The expression is as: is easier to understand than or anything in ay^2+b_2 \theta

Note : (ay^2+b_2 \theta) is correctly in word equation format.

What I need is inline text with multipal equations in the middle.


Solution

  • How to approach solving tasks for creating Office OpenXML files such as *.docx?

    Office OpenXML files such as *.docx are siply ZIP archives. We can unzip them and have a look into the internals. In *.docx we find /word/document.xml and there we find XML which describes the document structure. For paragraphs having formula inline we find something like:

    <w:p>
     <w:r>
      <w:t>text</w:t>
     </w:r>
     <m:oMath>... </m:oMath>
     <w:r>
      <w:t>text</w:t>
     </w:r>
     <m:oMath>... </m:oMath>
     ...
    </w:p>
    

    So we need multiple runs holding the text and between them multiple <m:oMath>... </m:oMath>.

    Thats why the paragraph has a OMathArray CTOMath[]. And your code does overwriting this array with a new array having one CTOMath each time a additional CTOMath was found.
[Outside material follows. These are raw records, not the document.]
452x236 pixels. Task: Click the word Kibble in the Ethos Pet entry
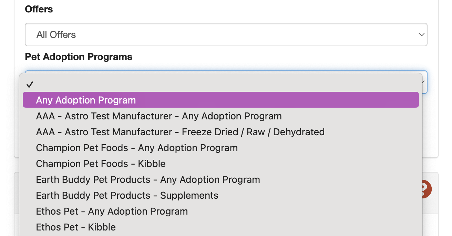coord(102,227)
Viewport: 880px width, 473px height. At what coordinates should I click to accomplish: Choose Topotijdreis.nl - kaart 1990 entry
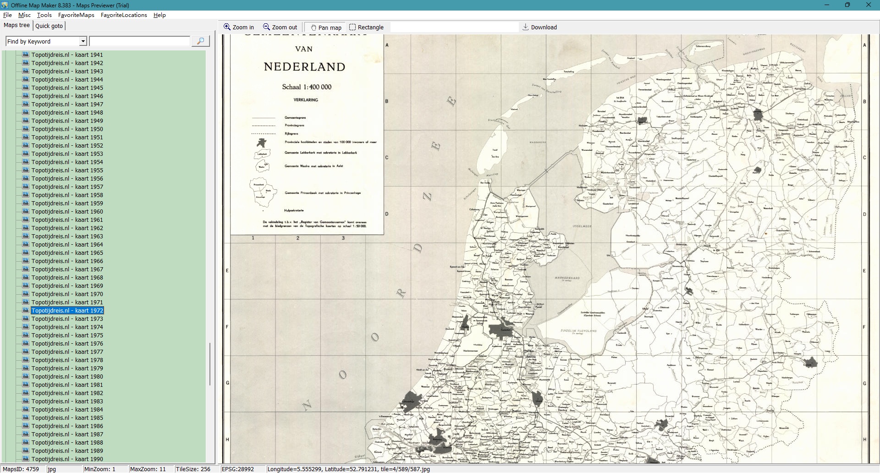(x=67, y=459)
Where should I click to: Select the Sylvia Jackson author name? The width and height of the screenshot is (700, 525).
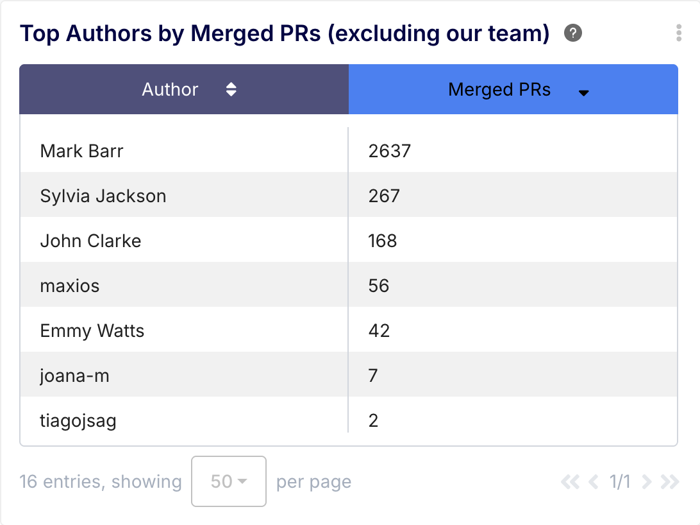[x=103, y=196]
Instead an additional CTOMath needs to be added to the array, each time an additional CTOMath was found.

    To know what we can do with org.openxmlformats.schemas.wordprocessingml.x2006.main.CTP paragraphs, we need a documentation for this. Best I have found is grepcode.com. There we find CTP.addNewOMath() and CTP.setOMathArray(int, CTOMath).

    So changing your code like:

      for(String s : mathML.split("\\s+(?=<math)|(?<=</math>)\\s+")){
    
       if (s.startsWith("<math")) {
        CTOMath ctOMath = getOMML(s);
        System.out.println(s);
    
        CTP ctp = paragraph.getCTP();
        ctp.addNewOMath();
        ctp.setOMathArray(ctp.sizeOfOMathArray()-1, ctOMath);        
       }
       else {
        run = paragraph.createRun();
        run.setText(s + " ");
        System.out.println(s);
       }
      }
    

    should work.